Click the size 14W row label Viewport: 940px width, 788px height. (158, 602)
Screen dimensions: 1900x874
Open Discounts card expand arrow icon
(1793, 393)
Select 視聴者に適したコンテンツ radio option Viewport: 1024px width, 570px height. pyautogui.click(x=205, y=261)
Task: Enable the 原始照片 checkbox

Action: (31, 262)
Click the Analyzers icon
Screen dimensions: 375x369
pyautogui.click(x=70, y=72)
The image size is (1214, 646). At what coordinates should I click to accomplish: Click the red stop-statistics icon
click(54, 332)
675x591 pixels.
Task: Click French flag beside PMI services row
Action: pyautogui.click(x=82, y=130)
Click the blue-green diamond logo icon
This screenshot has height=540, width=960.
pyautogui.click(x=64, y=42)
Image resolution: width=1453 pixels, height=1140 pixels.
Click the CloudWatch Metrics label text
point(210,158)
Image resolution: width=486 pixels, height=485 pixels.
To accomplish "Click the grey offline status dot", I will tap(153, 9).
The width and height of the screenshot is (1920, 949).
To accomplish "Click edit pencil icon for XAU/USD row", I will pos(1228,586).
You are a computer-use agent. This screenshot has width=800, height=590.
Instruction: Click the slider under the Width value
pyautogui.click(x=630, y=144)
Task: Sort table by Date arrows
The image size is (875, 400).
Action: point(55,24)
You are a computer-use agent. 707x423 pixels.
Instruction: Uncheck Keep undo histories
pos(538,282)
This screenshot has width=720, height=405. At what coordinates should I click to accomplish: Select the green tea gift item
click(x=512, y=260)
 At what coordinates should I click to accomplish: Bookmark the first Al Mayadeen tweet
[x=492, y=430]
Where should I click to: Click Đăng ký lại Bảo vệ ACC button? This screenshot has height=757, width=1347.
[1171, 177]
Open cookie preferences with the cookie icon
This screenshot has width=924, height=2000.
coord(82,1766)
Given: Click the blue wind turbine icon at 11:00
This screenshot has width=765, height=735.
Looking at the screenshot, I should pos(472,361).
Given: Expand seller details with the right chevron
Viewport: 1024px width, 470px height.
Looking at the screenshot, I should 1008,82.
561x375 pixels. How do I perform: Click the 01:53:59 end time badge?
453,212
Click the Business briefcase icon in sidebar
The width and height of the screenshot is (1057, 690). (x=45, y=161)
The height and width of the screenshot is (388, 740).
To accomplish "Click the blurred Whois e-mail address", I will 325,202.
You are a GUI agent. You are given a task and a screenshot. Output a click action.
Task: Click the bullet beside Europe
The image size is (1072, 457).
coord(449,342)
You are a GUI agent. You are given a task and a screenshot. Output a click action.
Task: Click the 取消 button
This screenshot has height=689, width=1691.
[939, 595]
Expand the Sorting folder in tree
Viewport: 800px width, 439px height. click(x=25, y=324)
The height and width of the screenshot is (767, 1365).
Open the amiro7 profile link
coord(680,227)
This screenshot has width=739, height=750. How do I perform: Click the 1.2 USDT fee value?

DESCRIPTION OF THE TASK — For this exercise, the answer is the lines from the one containing "This screenshot has width=765, height=735." through the end of the listing above, reproduced exactly.

RESULT FOR THIS EXERCISE —
This screenshot has width=765, height=735.
Looking at the screenshot, I should pos(472,361).
Given: Expand seller details with the right chevron
Viewport: 1024px width, 470px height.
Looking at the screenshot, I should 1008,82.
561x375 pixels. How do I perform: Click the 01:53:59 end time badge?
453,212
Click the Business briefcase icon in sidebar
The width and height of the screenshot is (1057, 690). (x=45, y=161)
The height and width of the screenshot is (388, 740).
To accomplish "Click the blurred Whois e-mail address", I will 325,202.
You are a GUI agent. You are given a task and a screenshot. Output a click action.
Task: Click the bullet beside Europe
The image size is (1072, 457).
coord(449,342)
You are a GUI agent. You are given a task and a screenshot. Output a click action.
Task: Click the 取消 button
This screenshot has height=689, width=1691.
[939, 595]
Expand the Sorting folder in tree
Viewport: 800px width, 439px height. click(x=25, y=324)
The height and width of the screenshot is (767, 1365).
Open the amiro7 profile link
coord(680,227)
This screenshot has width=739, height=750. How do I perform: Click the 1.2 USDT fee value?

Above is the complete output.